The climate of the plain is arid and plants are few, scattered and low-growing. Dusty areas and gullies are dominated by the native samphire Suaeda fruticosa. In rocky areas the more dominant plant is the introduced Hottentot fig (Carpobrotus edulis). On dry slopes, including those of the Central Basin, there are various chenopods, including the introduced saltbush Atriplex semibaccata. The plain holds a number of important populations of the island's endemic flora. The slopes of Dry Gut hosted the largest remaining group of barn fern (Ceterach haughtonii). Dry Gut was also home to the most abundant remaining population of the endemic boneseed, (Osteospermum sancta-helenae). Annual flushes of endemic babies'-toes (Hydrodea cryptantha), goosefoot (Chenopodium helenense) and neglected sedge (Bulbostylis neglecta) occur across the plain. There are a few scattered scrubwoods (Commidendrum rugosum), teaplants (Frankenia portulacifolia) and salad plant (Hypertelis acida), threatened endemics which may have grown more plentifully in the area in the past, before the introduction of exotic herbivores.

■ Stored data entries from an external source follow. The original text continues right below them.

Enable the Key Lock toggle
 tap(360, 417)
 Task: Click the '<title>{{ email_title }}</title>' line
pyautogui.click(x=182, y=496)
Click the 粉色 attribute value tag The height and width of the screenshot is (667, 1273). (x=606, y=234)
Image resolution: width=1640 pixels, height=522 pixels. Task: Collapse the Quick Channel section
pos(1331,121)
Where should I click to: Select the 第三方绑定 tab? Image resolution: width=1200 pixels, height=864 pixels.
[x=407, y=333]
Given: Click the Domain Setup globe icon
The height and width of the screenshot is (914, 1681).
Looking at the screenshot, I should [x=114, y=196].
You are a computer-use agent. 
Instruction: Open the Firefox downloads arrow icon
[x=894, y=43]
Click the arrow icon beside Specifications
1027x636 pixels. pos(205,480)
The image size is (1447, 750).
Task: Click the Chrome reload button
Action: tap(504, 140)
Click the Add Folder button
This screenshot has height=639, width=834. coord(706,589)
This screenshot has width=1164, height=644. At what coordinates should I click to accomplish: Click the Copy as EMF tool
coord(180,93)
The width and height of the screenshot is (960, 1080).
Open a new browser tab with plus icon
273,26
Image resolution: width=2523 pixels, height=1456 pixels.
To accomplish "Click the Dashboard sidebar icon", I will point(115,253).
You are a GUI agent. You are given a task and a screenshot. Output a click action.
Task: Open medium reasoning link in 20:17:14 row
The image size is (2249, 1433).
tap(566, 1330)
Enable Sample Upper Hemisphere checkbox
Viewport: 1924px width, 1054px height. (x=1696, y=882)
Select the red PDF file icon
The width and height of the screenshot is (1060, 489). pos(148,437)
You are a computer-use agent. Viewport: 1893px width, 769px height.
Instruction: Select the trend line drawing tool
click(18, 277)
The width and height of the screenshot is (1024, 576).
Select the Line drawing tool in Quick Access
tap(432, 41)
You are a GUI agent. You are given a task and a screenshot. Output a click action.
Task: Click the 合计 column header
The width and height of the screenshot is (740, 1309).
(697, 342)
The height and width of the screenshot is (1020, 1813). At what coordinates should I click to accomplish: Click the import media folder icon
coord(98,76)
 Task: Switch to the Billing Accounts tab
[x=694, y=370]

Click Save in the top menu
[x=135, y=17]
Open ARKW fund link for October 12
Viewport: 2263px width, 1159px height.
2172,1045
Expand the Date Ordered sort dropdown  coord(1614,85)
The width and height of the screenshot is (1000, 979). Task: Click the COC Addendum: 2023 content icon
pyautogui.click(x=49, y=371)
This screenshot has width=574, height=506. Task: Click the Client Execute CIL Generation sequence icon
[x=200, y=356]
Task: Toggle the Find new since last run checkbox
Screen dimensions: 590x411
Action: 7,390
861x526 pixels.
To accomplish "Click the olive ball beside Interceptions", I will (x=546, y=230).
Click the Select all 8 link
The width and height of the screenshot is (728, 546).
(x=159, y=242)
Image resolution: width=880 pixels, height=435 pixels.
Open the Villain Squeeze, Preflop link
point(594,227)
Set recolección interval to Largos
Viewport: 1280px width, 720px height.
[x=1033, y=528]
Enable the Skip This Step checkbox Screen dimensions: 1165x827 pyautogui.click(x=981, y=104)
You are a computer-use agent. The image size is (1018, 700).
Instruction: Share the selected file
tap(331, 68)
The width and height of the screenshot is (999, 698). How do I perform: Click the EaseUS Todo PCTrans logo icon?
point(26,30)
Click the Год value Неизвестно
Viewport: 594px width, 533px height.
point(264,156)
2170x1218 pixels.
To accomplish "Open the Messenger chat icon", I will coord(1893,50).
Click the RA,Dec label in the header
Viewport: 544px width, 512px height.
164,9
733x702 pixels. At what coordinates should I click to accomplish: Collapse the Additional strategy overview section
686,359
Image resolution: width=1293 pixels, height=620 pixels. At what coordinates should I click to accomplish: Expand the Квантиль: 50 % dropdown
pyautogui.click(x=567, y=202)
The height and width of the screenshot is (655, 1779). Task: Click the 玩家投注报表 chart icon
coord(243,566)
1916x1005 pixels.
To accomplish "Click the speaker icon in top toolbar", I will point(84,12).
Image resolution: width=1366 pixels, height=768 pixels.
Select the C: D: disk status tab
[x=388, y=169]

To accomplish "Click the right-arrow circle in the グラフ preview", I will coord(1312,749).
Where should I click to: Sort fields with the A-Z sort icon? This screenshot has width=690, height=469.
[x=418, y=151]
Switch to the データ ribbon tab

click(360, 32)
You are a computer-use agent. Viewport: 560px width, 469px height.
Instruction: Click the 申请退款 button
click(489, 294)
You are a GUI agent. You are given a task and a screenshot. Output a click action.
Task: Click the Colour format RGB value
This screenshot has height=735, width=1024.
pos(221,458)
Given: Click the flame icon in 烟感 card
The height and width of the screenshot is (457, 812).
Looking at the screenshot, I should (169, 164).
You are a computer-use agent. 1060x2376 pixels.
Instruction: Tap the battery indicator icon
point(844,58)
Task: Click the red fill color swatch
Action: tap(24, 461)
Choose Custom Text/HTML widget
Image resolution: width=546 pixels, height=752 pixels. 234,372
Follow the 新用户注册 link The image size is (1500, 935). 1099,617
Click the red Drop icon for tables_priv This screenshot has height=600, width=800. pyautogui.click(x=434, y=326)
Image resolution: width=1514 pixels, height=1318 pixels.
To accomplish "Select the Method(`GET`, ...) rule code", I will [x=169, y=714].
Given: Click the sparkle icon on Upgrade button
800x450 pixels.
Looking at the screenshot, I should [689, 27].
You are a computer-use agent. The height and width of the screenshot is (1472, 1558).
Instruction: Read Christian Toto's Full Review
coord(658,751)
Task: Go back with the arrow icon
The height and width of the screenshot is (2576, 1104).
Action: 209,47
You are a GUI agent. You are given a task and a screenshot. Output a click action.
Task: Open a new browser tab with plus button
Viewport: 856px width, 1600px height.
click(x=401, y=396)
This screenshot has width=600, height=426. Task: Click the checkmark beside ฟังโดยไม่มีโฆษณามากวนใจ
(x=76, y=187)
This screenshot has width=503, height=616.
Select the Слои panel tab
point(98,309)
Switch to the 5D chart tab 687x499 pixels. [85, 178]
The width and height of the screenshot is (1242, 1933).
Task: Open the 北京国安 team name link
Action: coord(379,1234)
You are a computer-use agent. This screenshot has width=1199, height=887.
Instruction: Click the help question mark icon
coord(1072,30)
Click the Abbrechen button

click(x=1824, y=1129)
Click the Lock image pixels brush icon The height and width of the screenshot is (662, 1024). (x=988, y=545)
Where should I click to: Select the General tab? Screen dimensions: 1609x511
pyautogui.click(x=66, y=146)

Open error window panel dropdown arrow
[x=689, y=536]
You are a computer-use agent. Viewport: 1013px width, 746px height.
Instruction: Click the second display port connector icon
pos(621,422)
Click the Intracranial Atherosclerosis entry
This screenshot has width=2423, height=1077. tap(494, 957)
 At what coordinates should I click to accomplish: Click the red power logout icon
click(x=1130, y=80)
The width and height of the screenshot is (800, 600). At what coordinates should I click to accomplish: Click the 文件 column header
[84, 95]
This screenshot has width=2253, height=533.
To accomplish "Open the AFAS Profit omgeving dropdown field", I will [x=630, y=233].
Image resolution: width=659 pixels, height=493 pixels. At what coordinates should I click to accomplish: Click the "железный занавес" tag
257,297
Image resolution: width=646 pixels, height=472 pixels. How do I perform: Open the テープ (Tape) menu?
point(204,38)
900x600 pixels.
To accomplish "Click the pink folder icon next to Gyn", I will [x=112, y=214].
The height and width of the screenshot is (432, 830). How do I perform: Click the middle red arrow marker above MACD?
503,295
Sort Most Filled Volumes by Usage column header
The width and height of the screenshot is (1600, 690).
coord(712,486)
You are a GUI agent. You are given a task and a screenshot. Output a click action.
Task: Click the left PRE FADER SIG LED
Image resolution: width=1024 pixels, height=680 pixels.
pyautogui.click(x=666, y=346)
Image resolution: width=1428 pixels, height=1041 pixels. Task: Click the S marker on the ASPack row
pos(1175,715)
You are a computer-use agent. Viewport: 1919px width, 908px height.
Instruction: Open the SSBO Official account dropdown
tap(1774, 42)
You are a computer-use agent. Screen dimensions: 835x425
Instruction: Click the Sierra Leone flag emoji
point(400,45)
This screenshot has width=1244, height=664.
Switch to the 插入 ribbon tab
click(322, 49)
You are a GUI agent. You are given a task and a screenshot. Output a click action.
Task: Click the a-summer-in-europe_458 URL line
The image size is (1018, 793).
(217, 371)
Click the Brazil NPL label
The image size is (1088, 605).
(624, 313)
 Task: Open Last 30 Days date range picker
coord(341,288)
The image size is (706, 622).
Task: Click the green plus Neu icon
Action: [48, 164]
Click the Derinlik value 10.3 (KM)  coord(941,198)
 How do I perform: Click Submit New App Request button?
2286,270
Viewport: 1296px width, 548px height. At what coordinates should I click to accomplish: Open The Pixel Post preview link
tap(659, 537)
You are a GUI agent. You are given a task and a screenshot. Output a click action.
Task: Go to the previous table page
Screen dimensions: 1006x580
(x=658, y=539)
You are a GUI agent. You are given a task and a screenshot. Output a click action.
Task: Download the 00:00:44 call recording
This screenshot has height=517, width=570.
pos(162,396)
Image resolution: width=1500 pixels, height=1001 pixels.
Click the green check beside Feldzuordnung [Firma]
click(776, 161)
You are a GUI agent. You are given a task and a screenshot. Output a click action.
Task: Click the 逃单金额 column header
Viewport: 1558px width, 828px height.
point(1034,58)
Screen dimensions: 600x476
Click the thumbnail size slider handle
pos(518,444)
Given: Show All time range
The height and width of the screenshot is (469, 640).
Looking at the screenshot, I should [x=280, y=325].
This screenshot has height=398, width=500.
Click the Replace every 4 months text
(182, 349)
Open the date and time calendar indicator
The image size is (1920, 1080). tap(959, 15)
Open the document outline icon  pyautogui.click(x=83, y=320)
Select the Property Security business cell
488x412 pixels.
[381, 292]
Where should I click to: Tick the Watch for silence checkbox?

Much of the eastern end of Dry Gut has now been filled in to provide a base for the airport runway.

==Fauna==

===Birds===
Before the discovery of Saint Helena in 1502, the plain was home to seabird breeding colonies. These disappeared after settlement of the island from predation by humans and feral cats. The only endemic land-bird still present is the critically endangered wirebird, of which the plain makes up 10% of its remaining habitat.

===Invertebrates===
Prosperous Bay Plain is a biodiversity hotspot, home to an extraordinary concentration of endemic invertebrates, the area being the main evolutionary centre on the island for animals adapted to arid habitats. Some 35-40 species and six genera recorded in this limited area occur nowhere else in the world. The Saint Helena giant earwig used to inhabit the plain, and may still, although there have been no live records of it since 1967. The Saint Helena giant beetle may also be extinct. The mollusc Nesopupa turtoni in the whorl snail family Vertiginidae, previously known only as a fossil and long presumed to be extinct, was discovered alive in a 2003 survey

==Conservation==
Invertebrate habitats on the plain have been affected by many factors, including the systematic removal of loose and portable rocks for construction purposes, the formation of vehicle tracks, and the building of structures such as forts. The main threat to the invertebrate communities is the Saint Helena Airport, now completed, which, together with access roads, involved destruction of part of the plain, including part of the Central Basin.